What needs to be done
Among the entries below, count each line holding the word "Insurance". Write only the number.

───── Records to use

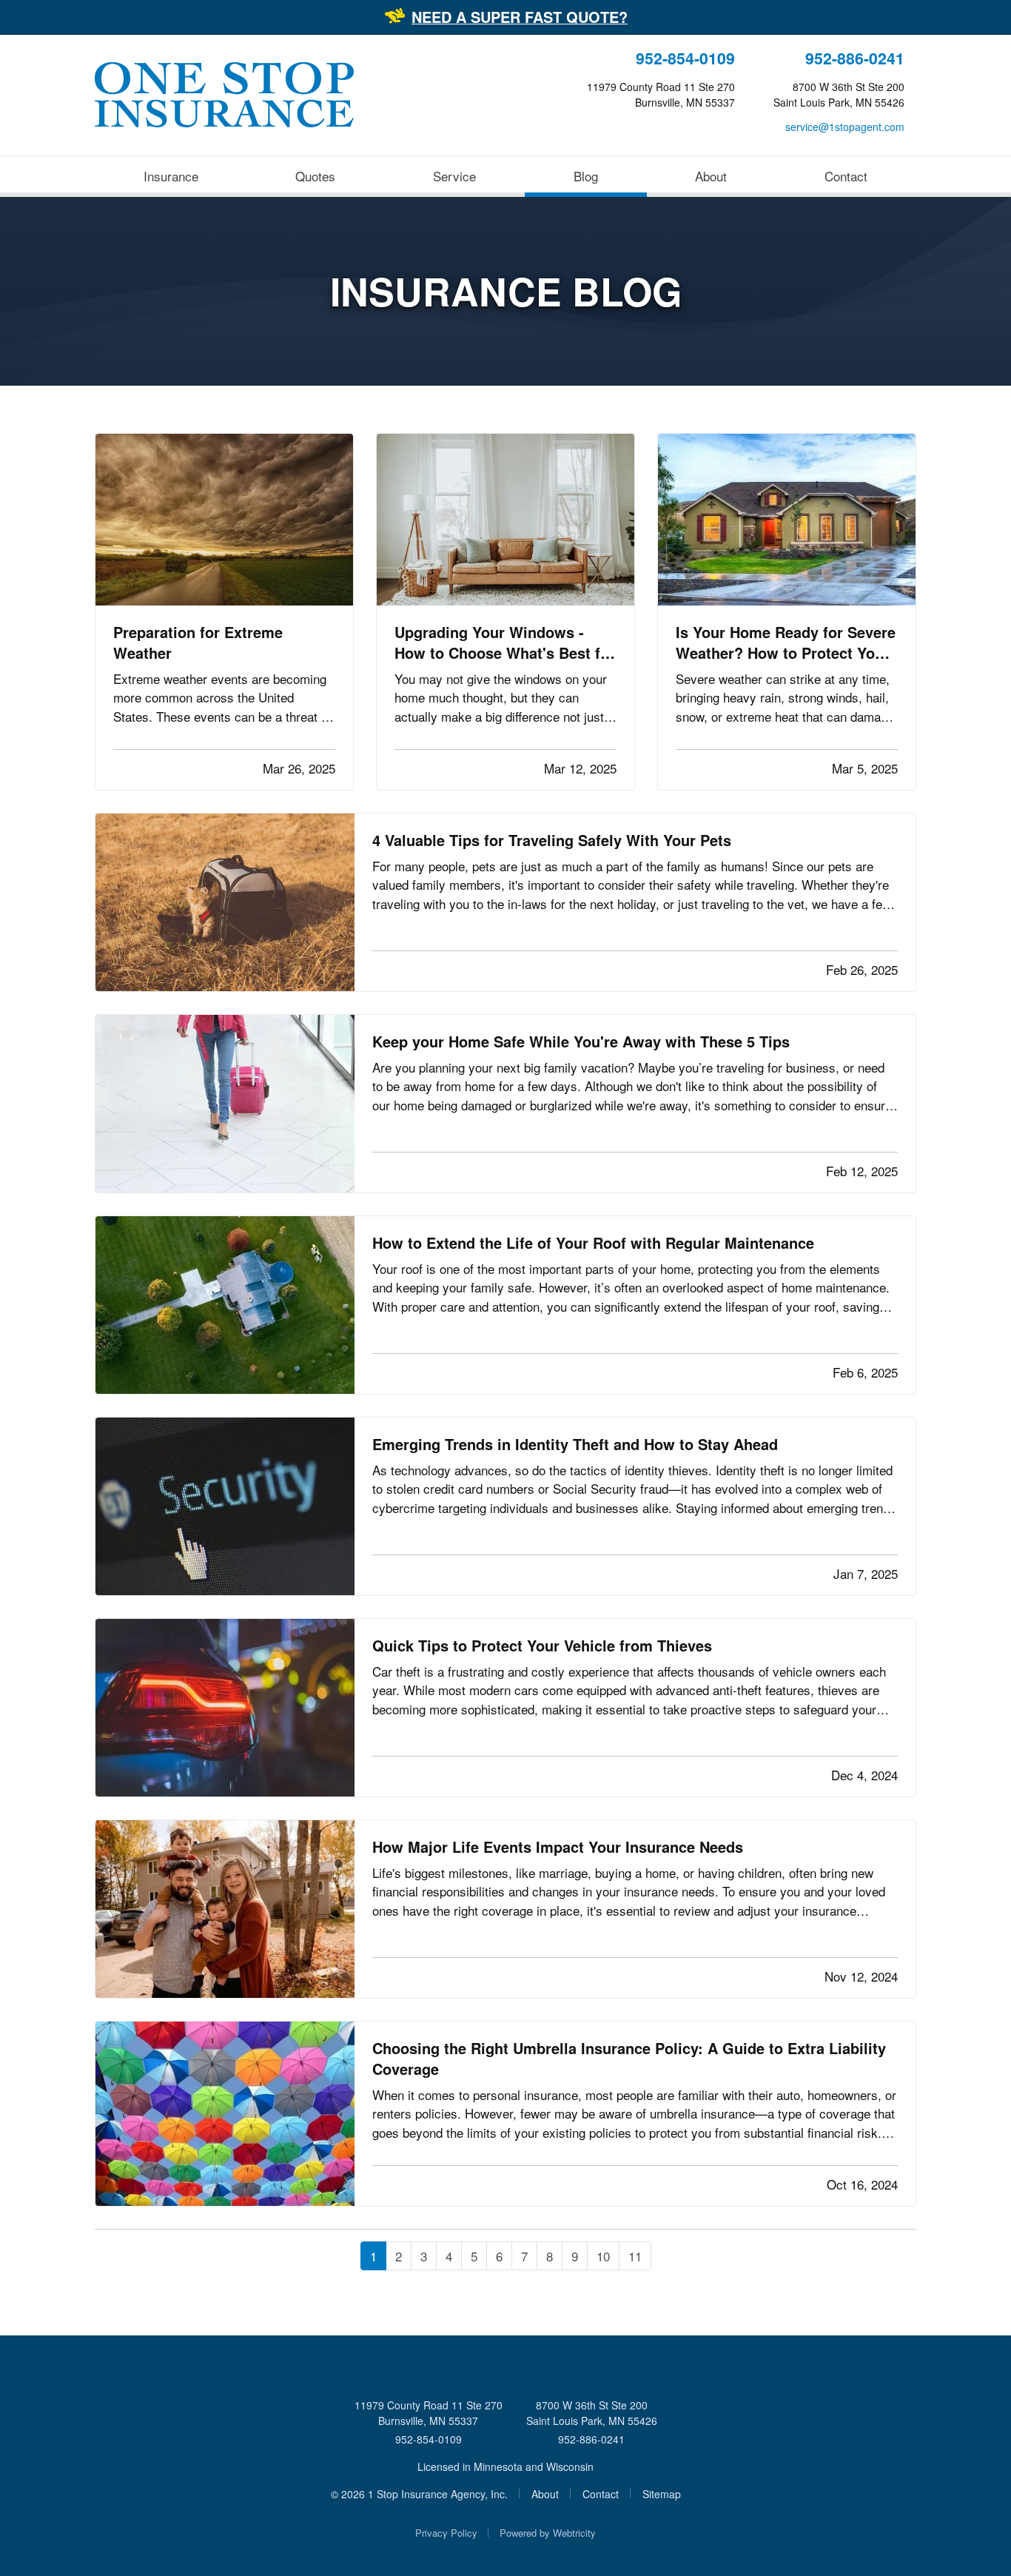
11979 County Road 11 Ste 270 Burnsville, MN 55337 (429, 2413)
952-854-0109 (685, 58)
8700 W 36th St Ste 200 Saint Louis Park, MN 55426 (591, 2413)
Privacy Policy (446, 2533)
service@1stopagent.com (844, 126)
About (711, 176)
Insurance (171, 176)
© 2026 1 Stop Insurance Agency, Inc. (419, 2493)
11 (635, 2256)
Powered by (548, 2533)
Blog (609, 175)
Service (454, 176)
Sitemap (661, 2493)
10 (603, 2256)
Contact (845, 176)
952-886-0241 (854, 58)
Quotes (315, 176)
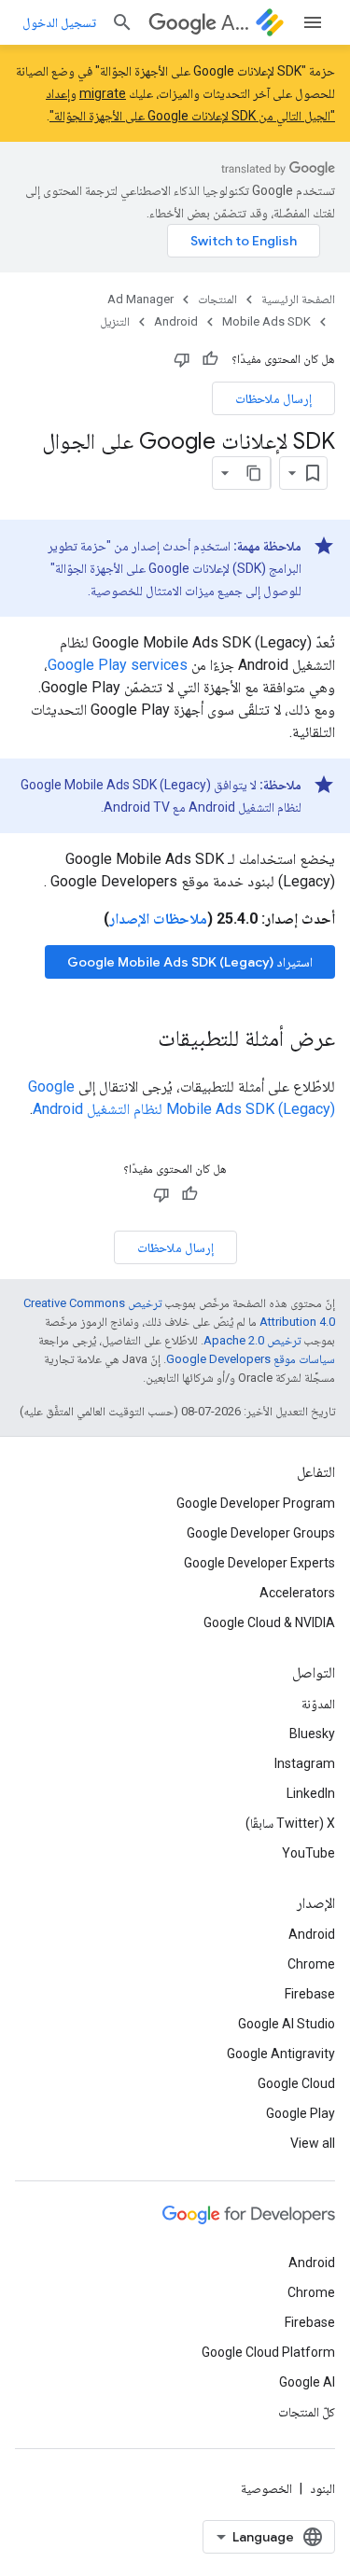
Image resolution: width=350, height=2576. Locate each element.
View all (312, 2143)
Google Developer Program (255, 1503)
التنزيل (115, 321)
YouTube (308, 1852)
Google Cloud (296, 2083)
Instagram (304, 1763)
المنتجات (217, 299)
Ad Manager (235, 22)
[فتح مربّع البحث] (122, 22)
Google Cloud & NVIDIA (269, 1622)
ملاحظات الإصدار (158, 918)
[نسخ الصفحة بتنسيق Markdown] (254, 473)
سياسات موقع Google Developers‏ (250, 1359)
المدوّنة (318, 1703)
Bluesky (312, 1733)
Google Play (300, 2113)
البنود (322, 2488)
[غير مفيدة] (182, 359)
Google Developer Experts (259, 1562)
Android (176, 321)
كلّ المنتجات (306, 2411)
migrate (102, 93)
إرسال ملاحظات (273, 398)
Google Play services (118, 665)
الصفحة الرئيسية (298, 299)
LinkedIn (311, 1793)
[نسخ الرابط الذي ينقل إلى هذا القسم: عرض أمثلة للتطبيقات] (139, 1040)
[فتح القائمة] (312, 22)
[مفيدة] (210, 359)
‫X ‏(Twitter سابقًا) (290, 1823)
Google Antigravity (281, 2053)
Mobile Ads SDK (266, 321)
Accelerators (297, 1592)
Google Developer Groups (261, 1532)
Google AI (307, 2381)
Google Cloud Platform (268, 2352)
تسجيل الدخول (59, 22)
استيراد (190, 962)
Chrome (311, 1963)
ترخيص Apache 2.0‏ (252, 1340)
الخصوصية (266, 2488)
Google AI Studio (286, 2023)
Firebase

──────────

Answer to this task
2